Qué hacer y desde dónde
»Palabra: Sistema | Por Facundo Ponde de León
Hay dos ideas que se suelen unir de modo equivocado: el tener agallas y el estar fuera del sistema. Se cree que las personas de principios y convicción son las que están fuera del sistema que critican. Es un discurso que se escucha con frecuencia en distintos ámbitos: el periodismo, la política, la música, la religión, el comercio. “Te puedo hablar de esto porque no pertenezco a ninguna Iglesia”. “Te lo digo porque estoy fuera del ambiente corrompido de la política”. “Te puedo hablar del ambiente del fútbol porque yo no me caso con nadie”. Por detrás de estas frases y todas las del estilo se encuentra la convicción de que es un valor positivo ubicarse fuera del sistema, estar “del otro lado”. Confieso que es algo que nunca termino de entender y que me genera cierta perplejidad.
La palabra sistema refiere a un conjunto de elementos interrelacionados de determinada manera que conforman un todo que funciona. La tierra, el cuerpo humano, la vía láctea, una célula son ejemplos de sistema. También lo son un Estado, una institución, un lenguaje (la matemática) o un idioma.

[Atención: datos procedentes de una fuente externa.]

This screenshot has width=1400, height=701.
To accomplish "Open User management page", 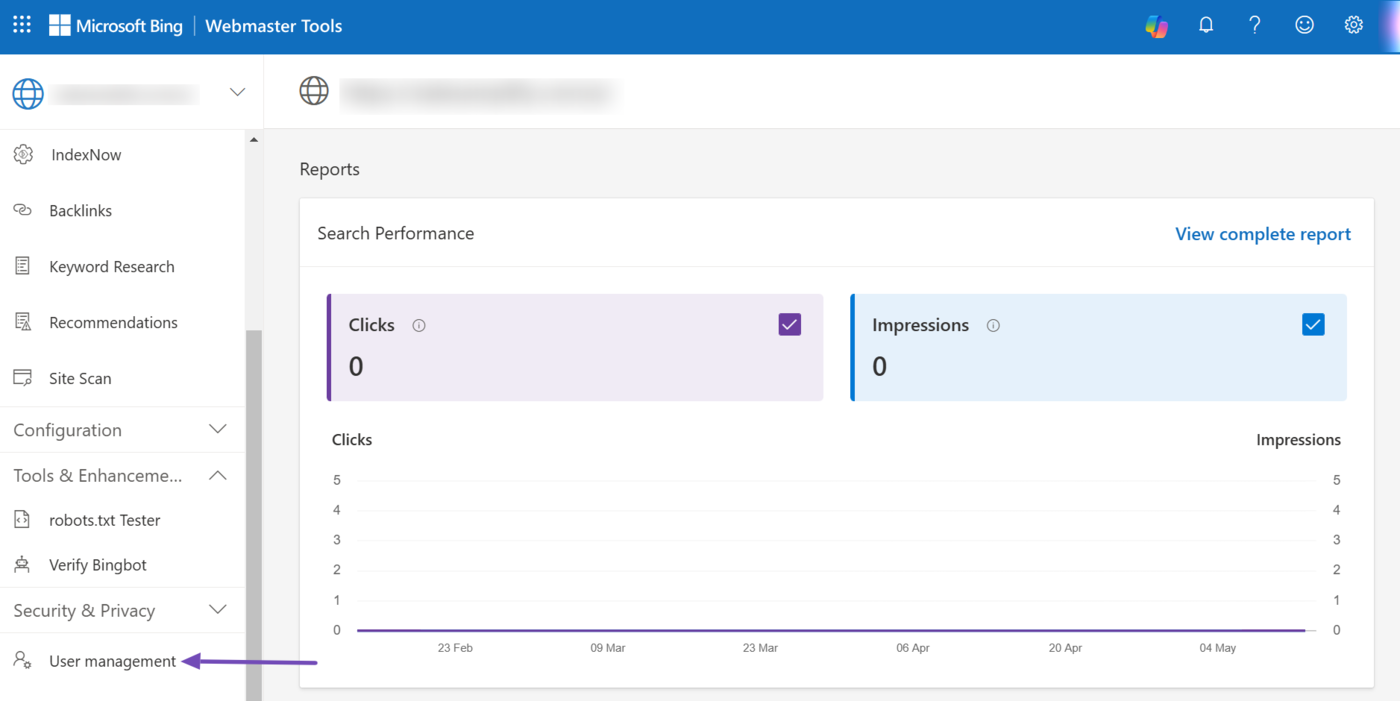I will pos(112,661).

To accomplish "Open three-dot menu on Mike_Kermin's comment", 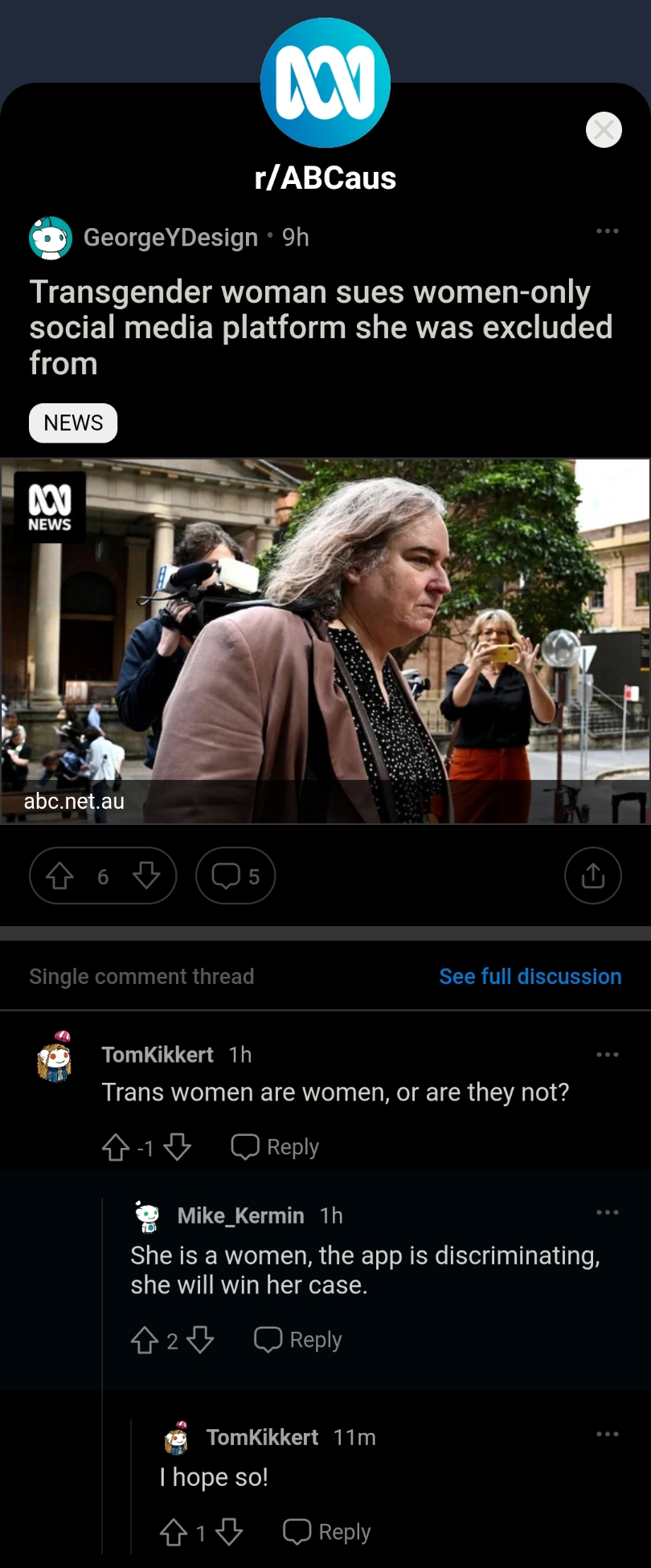I will pos(608,1212).
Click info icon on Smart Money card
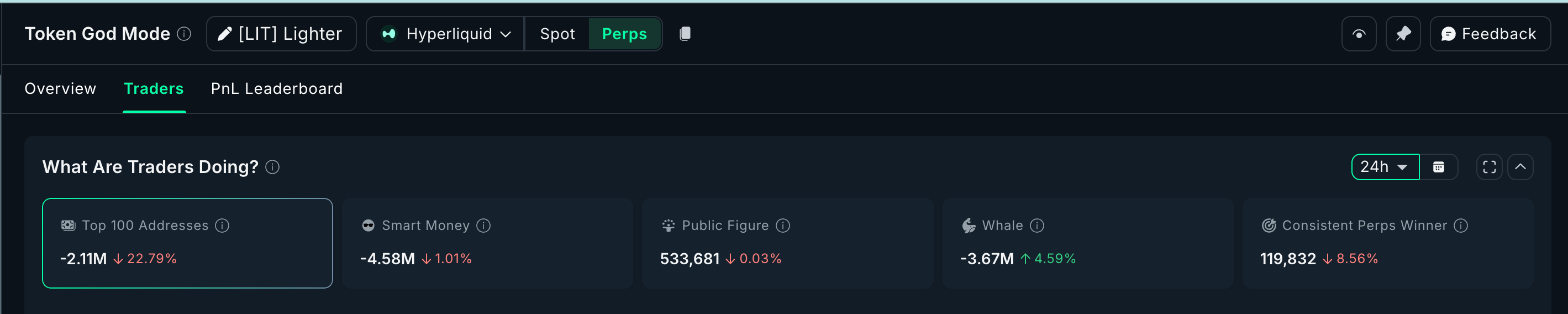This screenshot has height=314, width=1568. [483, 226]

Las dos cosas que me llaman la atención de la actitud “valiente anti-sistema” se podrían resumir en dos preguntas: ¿desde dónde? ¿qué hacer? Una de las claves para entender este fenómeno social es, hasta donde alcanzo a ver, percatarse de que no hay un fuera de sistema que no sea a su vez entrar en otro. La persona que se jacta de ser antirreligiosa es alguien que está dentro del sistema ateo que impera en la sociedad de consumo. Si se quiere salir de ese rótulo porque le incomoda, quizás prefiera ser parte de los intelectuales de esa sociedad, pero ese, el de los pensadores, también es otro sistema con sus elementos y sus interrelaciones.
Si esta argumentación es acertada, la conclusión es que lo importante no es tanto saber fuera de qué sistema te posicionas sino por el contrario entender bien dentro de cuáles te mueves para saber qué puedes hacer en y por ellos. Y esto me conecta con la segunda pregunta. ¿Qué hacer
Creo que la valentía se encuentra mucho más en las personas que se meten en un sistema para poder transformarlo, que en quienes lo balconean y critican desde ese misterioso “no-lugar”. Tratar de entrar en el sistema de cualquier institución humana con el ánimo de aportar su grano de arena es una actitud positiva en sí misma. Claro, se corre el riesgo de quedar engullido por el mismo sistema que se quiere cambiar. Ese riesgo es grande. Por eso creo que lo valiente es tratar de hacer desde adentro.